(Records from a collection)
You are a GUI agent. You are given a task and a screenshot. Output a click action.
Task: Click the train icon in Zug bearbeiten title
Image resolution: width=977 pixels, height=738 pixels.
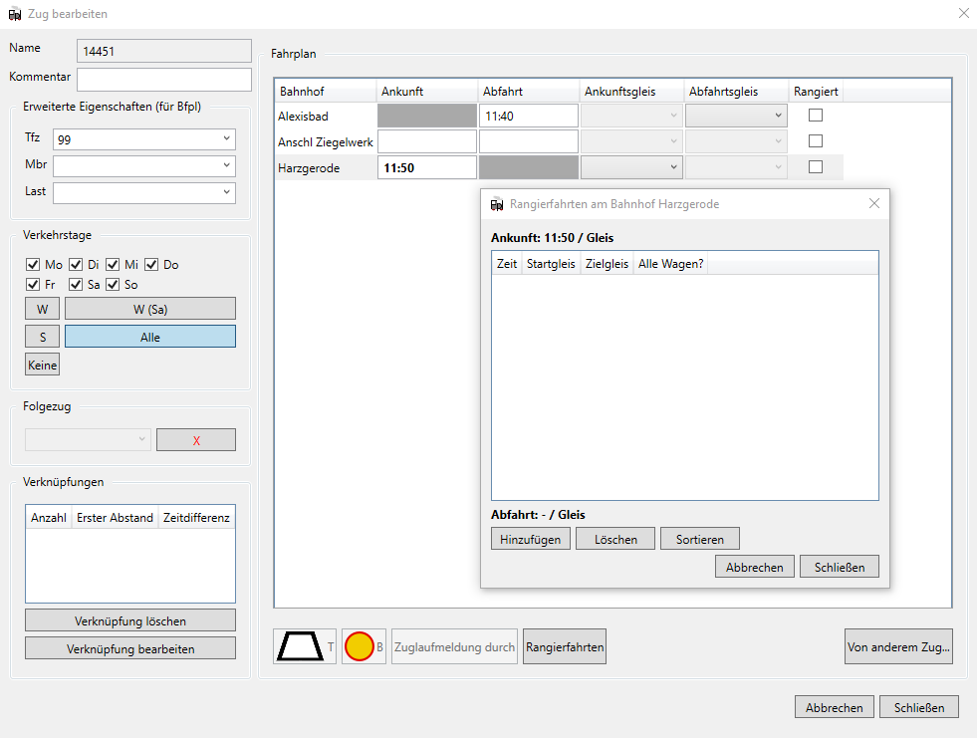coord(15,14)
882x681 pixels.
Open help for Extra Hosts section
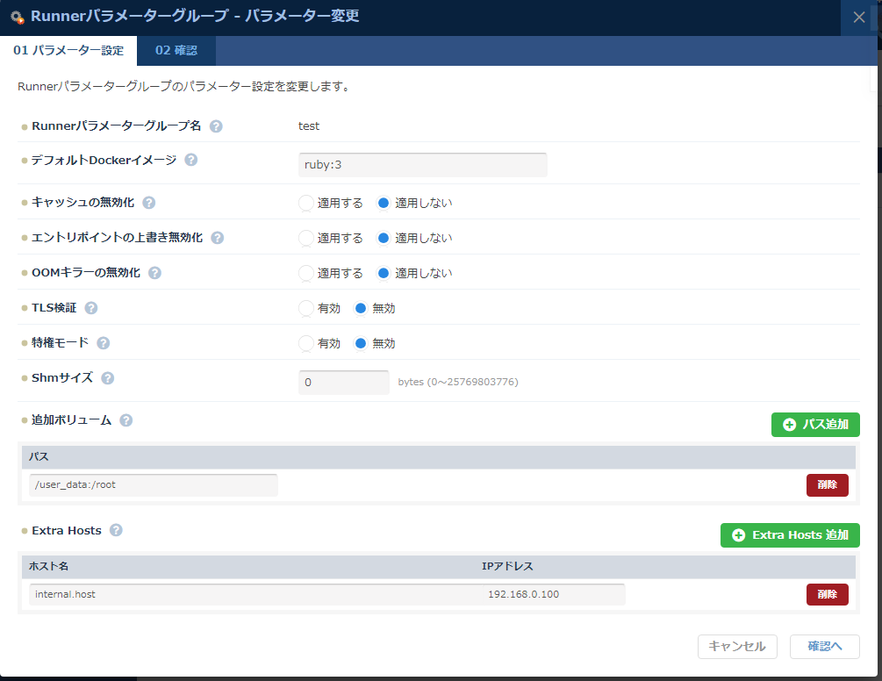(118, 530)

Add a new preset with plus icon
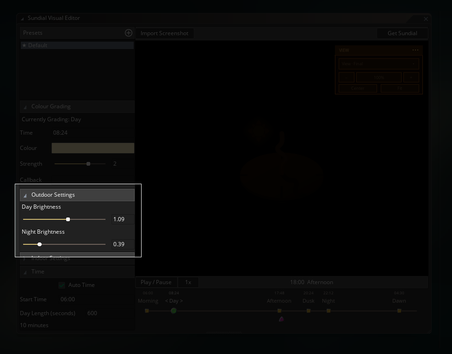click(129, 33)
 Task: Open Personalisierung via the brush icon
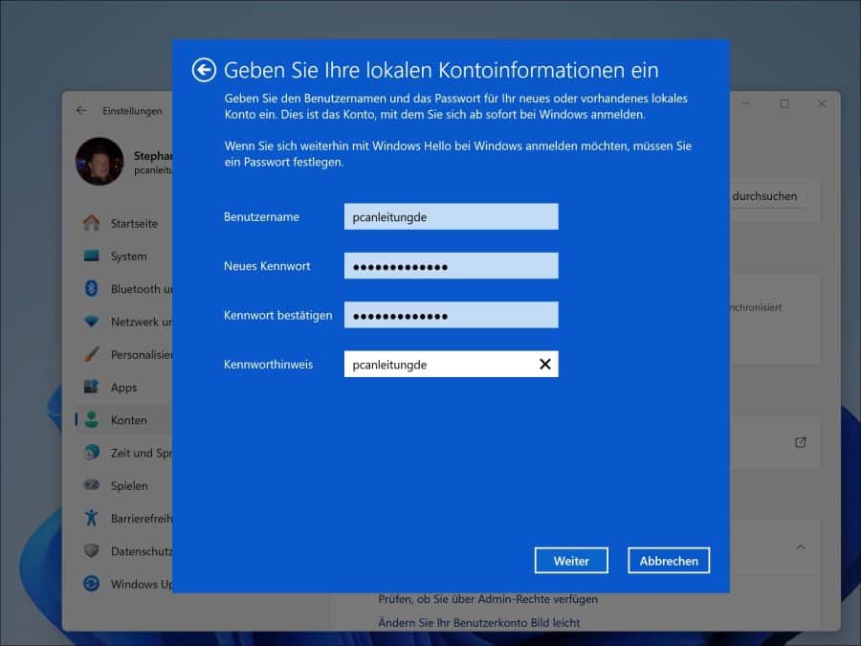point(92,354)
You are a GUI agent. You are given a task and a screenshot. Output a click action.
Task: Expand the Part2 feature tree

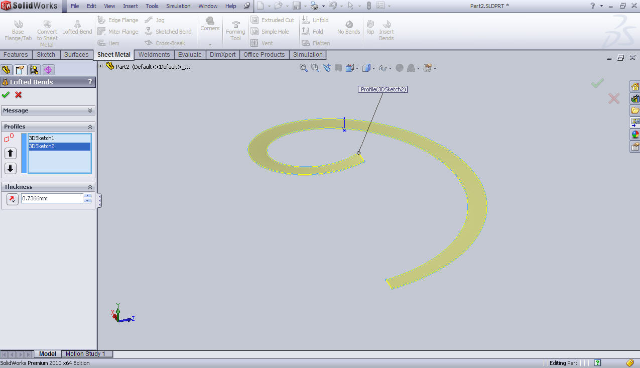pyautogui.click(x=100, y=66)
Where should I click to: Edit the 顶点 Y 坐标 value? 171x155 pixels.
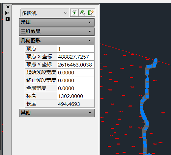tap(76, 65)
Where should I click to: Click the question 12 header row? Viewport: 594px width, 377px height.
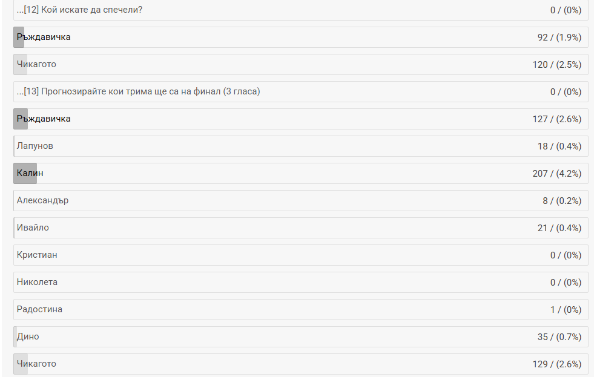pos(300,10)
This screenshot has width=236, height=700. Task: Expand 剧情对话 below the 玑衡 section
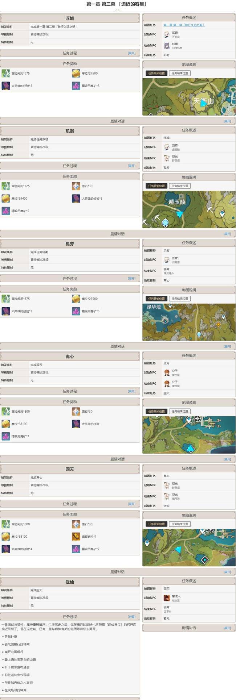point(227,234)
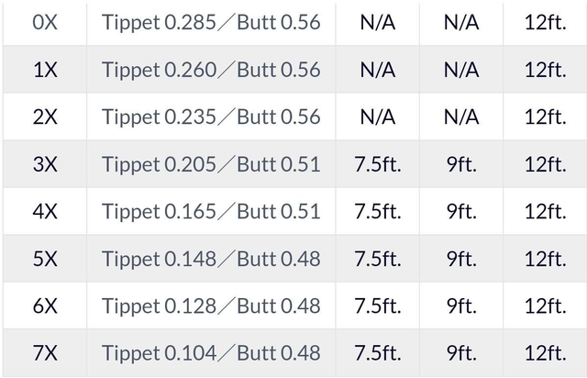Click the Tippet 0.128/Butt 0.48 cell

211,306
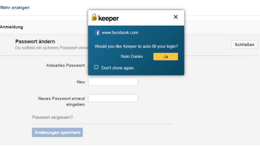Image resolution: width=260 pixels, height=146 pixels.
Task: Click the Keeper padlock logo icon
Action: 94,17
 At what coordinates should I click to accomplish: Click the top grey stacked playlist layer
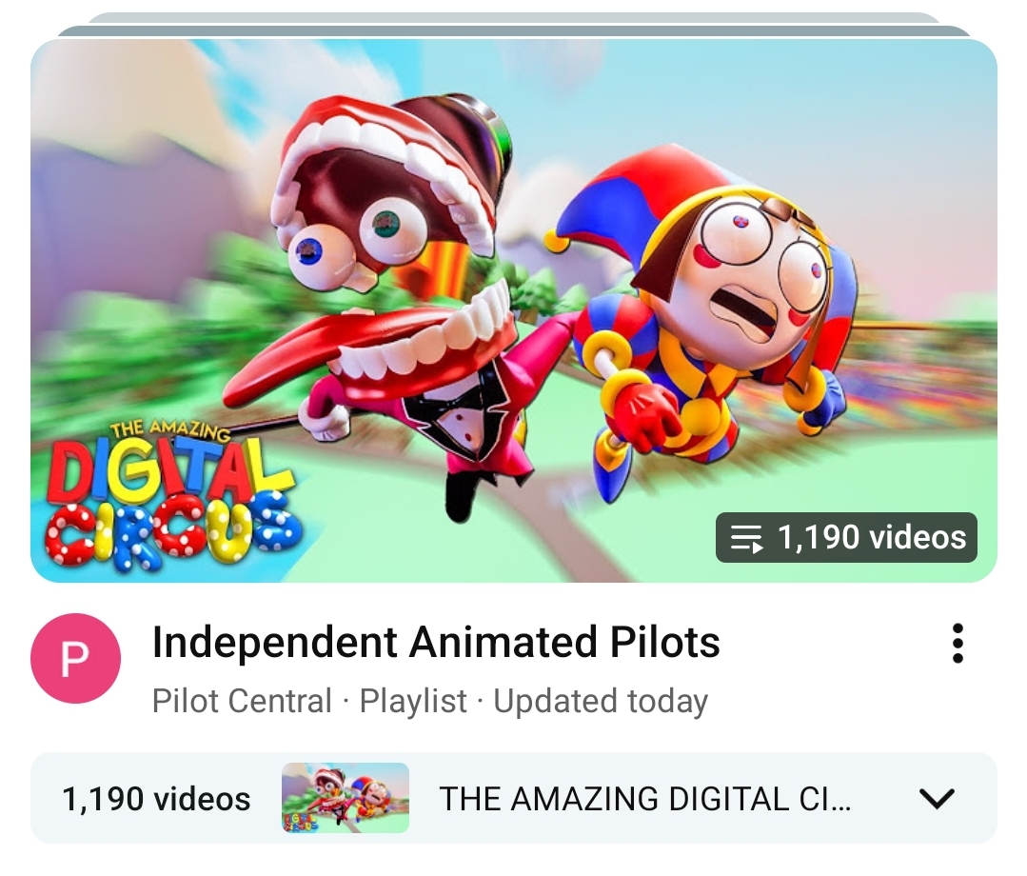point(514,17)
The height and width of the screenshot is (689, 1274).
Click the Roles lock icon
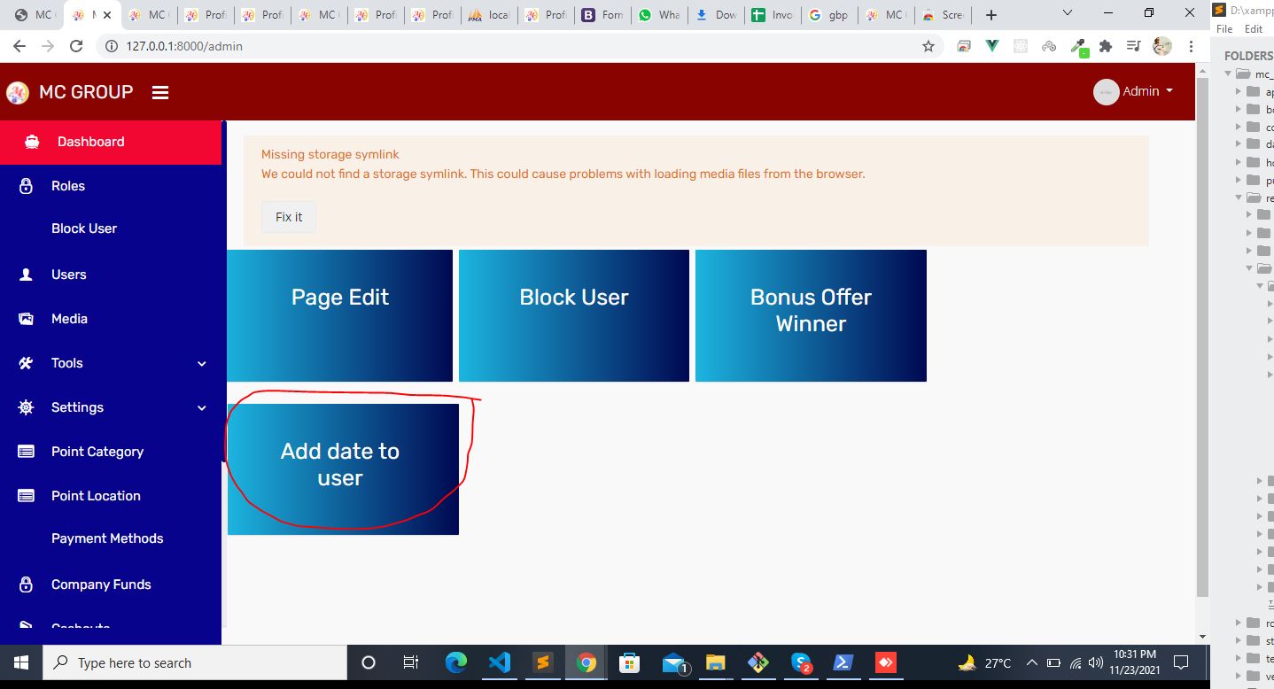26,186

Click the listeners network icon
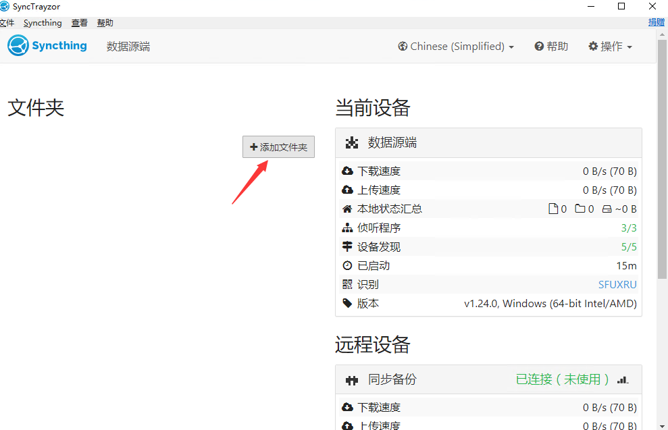[348, 228]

#### [Instructions to follow]
Repeat each entry above exactly, passing over any images.

#### [Output for this task]
You are a GUI agent. You are given a task and a screenshot. Output a click action.
Task: Click the train icon in Zug bearbeiten title
Image resolution: width=977 pixels, height=738 pixels.
coord(15,14)
882x681 pixels.
Open help for Extra Hosts section
(118, 530)

Add a new preset with plus icon
click(129, 33)
 Task: Open Personalisierung via the brush icon
point(92,354)
You are a GUI agent. You are given a task and a screenshot. Output a click action.
Task: Expand the Part2 feature tree

pyautogui.click(x=100, y=66)
Where should I click to: Edit the 顶点 Y 坐标 value? 171x155 pixels.
tap(76, 65)
Where should I click to: Click the question 12 header row? Viewport: 594px width, 377px height.
pos(300,10)
This screenshot has width=236, height=700. Task: Expand 剧情对话 below the 玑衡 section
point(227,234)
Click the Tippet 0.128/Butt 0.48 cell

211,306
Image resolution: width=260 pixels, height=146 pixels.
Task: Click the Keeper padlock logo icon
Action: 94,17
 At what coordinates should I click to accomplish: Click the top grey stacked playlist layer
point(514,17)
The height and width of the screenshot is (689, 1274).
Click the Roles lock icon
26,186

Click the listeners network icon
[348, 228]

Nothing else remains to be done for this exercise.